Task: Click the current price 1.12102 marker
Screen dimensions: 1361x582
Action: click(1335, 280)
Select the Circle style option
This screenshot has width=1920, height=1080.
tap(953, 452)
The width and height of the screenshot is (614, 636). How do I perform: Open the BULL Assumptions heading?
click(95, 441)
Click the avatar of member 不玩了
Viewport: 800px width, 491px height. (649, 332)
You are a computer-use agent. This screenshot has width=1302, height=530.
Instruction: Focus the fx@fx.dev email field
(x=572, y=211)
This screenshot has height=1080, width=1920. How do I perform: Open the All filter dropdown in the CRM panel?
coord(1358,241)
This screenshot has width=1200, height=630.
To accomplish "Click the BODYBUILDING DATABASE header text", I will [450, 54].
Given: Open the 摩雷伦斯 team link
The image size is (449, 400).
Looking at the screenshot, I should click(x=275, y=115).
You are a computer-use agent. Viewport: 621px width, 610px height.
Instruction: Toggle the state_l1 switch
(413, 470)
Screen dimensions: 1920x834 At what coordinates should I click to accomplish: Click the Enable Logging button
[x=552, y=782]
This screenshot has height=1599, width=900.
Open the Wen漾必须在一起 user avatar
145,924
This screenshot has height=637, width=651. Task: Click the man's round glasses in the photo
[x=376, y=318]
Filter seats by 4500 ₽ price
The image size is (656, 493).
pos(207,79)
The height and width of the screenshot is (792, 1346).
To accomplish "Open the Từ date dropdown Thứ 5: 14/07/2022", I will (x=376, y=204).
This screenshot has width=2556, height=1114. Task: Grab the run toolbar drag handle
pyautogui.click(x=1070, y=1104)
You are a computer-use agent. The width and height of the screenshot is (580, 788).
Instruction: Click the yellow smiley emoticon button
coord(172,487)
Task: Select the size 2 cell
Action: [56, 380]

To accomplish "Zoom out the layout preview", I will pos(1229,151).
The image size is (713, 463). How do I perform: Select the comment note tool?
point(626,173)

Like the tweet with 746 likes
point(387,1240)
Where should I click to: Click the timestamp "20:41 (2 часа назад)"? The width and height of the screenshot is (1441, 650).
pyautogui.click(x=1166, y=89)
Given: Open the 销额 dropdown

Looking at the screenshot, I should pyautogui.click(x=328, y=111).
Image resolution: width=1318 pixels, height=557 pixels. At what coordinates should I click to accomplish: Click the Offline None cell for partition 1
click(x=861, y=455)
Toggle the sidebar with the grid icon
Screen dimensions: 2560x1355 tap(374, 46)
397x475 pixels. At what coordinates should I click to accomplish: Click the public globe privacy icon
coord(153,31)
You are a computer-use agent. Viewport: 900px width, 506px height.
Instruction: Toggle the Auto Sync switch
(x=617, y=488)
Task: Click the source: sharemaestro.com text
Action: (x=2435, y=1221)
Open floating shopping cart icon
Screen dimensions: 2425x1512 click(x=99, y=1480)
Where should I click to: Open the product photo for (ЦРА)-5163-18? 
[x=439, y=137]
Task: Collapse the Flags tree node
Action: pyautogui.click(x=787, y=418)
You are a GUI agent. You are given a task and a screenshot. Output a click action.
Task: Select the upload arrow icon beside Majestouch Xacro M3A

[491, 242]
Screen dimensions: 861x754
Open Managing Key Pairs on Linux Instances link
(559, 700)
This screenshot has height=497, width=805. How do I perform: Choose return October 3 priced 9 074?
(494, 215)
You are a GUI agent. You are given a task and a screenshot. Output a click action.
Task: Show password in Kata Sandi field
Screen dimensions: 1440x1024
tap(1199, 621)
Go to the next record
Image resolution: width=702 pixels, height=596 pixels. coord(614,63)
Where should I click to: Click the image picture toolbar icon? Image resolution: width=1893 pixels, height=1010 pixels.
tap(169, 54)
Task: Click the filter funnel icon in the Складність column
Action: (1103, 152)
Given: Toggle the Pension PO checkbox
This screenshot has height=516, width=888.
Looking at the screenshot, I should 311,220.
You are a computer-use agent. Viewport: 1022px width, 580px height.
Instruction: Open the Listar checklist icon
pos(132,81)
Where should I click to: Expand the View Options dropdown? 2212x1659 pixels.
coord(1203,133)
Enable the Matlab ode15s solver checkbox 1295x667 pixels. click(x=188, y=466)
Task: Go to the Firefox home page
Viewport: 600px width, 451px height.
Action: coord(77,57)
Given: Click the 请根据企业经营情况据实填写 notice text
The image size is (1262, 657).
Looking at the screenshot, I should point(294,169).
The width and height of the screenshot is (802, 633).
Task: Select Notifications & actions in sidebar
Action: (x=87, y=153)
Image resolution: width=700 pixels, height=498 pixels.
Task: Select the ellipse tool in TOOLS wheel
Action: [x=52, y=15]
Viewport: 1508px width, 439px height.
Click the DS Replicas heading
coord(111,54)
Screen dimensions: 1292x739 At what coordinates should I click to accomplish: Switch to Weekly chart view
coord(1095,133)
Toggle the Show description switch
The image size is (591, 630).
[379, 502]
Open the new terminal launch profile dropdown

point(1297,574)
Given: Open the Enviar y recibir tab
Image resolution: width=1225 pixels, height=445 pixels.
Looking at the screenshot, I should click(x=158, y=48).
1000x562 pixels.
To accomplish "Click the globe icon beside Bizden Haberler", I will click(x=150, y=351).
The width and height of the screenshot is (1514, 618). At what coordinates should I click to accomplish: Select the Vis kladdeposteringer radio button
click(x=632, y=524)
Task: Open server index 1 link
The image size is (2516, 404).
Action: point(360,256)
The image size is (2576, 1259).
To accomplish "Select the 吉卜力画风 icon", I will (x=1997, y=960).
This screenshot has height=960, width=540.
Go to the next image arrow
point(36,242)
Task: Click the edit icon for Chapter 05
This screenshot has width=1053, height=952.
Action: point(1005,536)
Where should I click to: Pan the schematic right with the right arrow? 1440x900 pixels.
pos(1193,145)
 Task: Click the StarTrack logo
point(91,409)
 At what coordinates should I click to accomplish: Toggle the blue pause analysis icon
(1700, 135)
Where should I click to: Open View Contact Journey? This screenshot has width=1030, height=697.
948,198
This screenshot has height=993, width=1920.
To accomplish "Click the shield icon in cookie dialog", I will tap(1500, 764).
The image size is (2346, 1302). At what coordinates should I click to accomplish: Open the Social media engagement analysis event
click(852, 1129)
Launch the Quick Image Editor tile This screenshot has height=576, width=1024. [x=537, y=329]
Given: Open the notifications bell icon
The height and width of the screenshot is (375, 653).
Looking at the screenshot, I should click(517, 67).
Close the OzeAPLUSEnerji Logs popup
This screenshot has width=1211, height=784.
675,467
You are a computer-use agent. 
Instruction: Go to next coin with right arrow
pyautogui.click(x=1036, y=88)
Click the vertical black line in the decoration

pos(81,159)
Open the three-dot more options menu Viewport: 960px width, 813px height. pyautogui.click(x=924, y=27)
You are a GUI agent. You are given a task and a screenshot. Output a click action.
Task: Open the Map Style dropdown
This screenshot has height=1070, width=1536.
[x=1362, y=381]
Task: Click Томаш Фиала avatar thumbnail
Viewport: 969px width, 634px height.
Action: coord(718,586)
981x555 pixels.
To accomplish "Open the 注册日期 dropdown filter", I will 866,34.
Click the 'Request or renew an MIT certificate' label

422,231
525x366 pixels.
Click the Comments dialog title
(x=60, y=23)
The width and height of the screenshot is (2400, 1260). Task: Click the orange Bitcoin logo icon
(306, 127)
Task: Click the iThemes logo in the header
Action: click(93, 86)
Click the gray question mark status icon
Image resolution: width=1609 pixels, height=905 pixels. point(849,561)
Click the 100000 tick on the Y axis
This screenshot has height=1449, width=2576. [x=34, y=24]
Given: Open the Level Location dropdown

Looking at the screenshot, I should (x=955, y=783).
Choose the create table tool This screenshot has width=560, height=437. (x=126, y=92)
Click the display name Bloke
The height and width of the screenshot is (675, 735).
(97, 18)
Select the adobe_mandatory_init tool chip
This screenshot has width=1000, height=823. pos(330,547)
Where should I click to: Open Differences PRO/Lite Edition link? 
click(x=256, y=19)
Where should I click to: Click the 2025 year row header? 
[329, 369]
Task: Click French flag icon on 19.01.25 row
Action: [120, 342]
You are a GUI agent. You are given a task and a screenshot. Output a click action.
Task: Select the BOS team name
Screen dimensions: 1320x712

....

Given problem ->
Revise the items from the line with "The height and width of the screenshot is (792, 1346)." up to and including the line with "pyautogui.click(x=1070, y=1104)", and give those lines again with "drag handle" changed to "grip" and everything else unchanged.

Finished task ->
The height and width of the screenshot is (792, 1346).
To accomplish "Open the Từ date dropdown Thứ 5: 14/07/2022", I will (x=376, y=204).
This screenshot has width=2556, height=1114. Task: Grab the run toolbar grip
pyautogui.click(x=1070, y=1104)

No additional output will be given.